▶ _Task requirements_:
Rewrite all of the material with "Click" swapped for "Tap" wherever it appears, keeping everything else the same. Leave the pictures out.

▶ _Records to use_:
------------------------------------------------------------
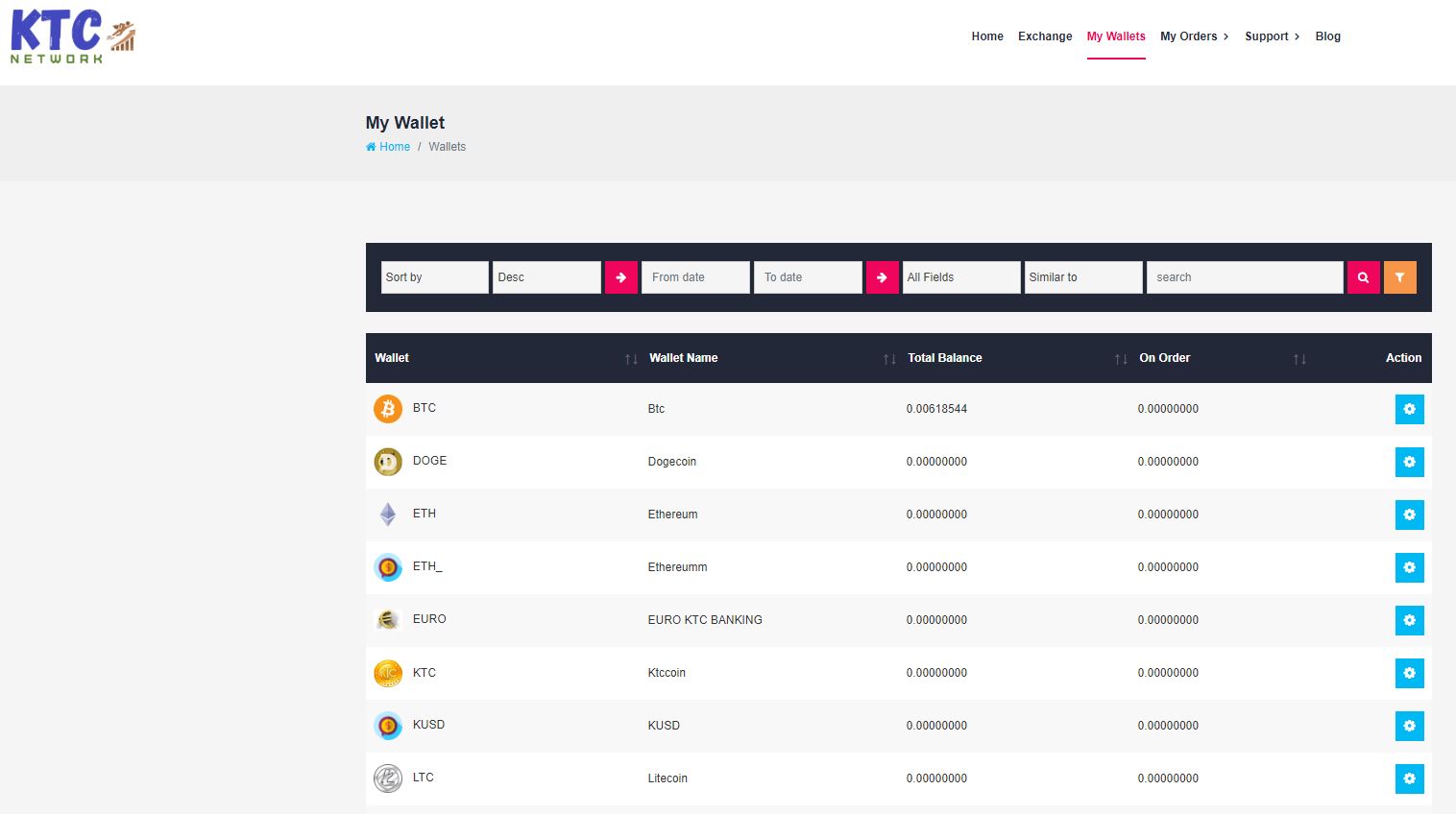The width and height of the screenshot is (1456, 814).
Task: Expand the All Fields dropdown
Action: 960,277
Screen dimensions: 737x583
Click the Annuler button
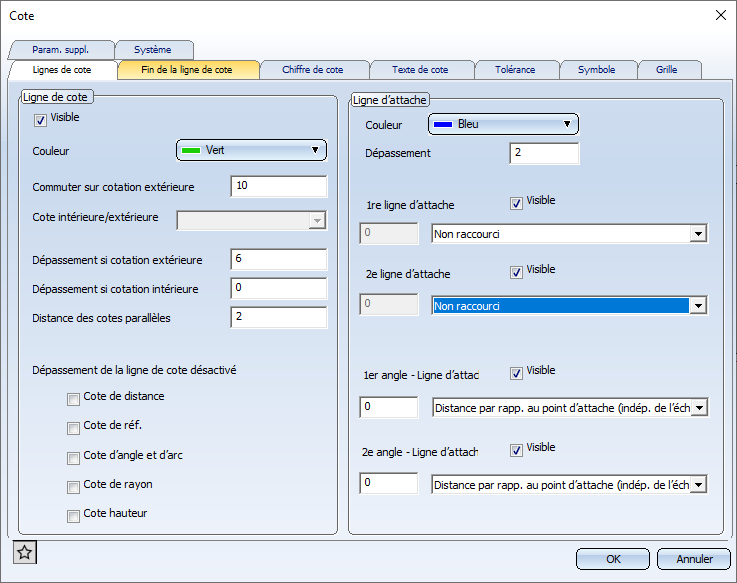[x=694, y=559]
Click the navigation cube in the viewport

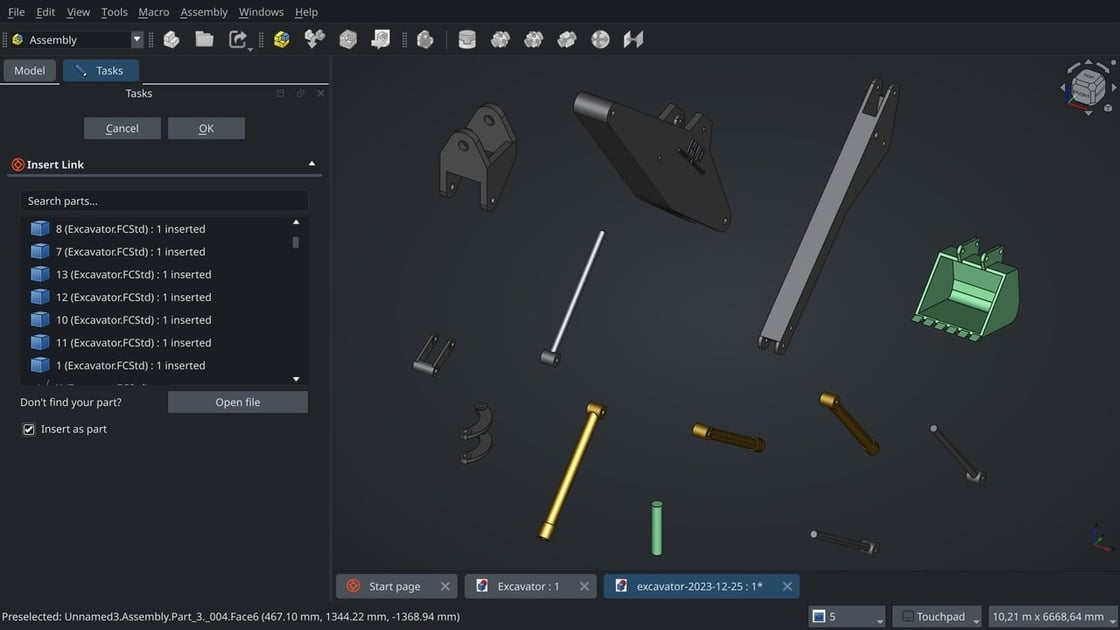(1086, 87)
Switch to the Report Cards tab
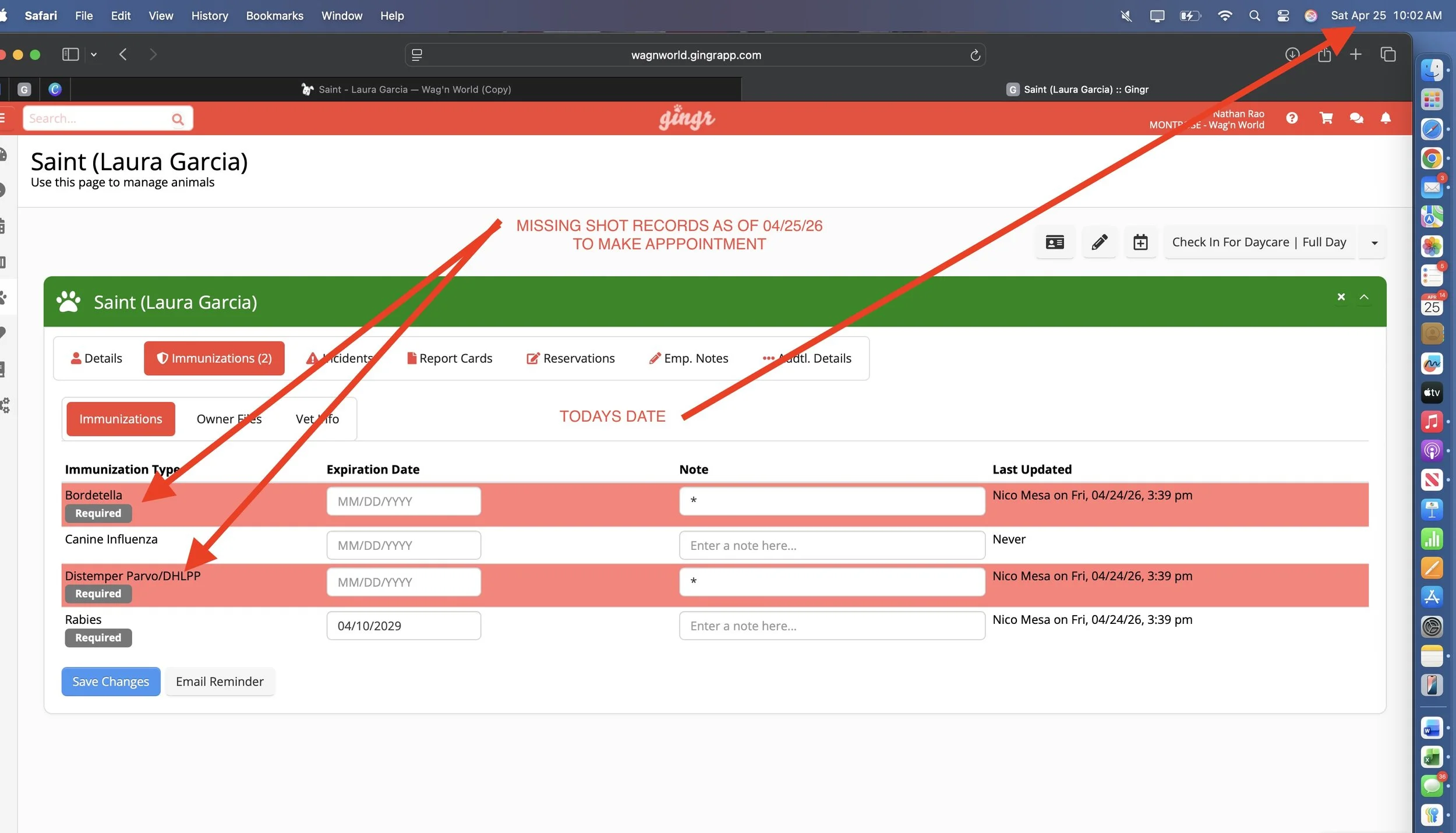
------------------------------------------------------------
▶ _Answer_:
The width and height of the screenshot is (1456, 814).
Task: Expand the All Fields dropdown
Action: 960,277
Screen dimensions: 737x583
Tap the Annuler button
[x=694, y=559]
Tap the navigation cube in the viewport

(1086, 87)
Switch to the Report Cards tab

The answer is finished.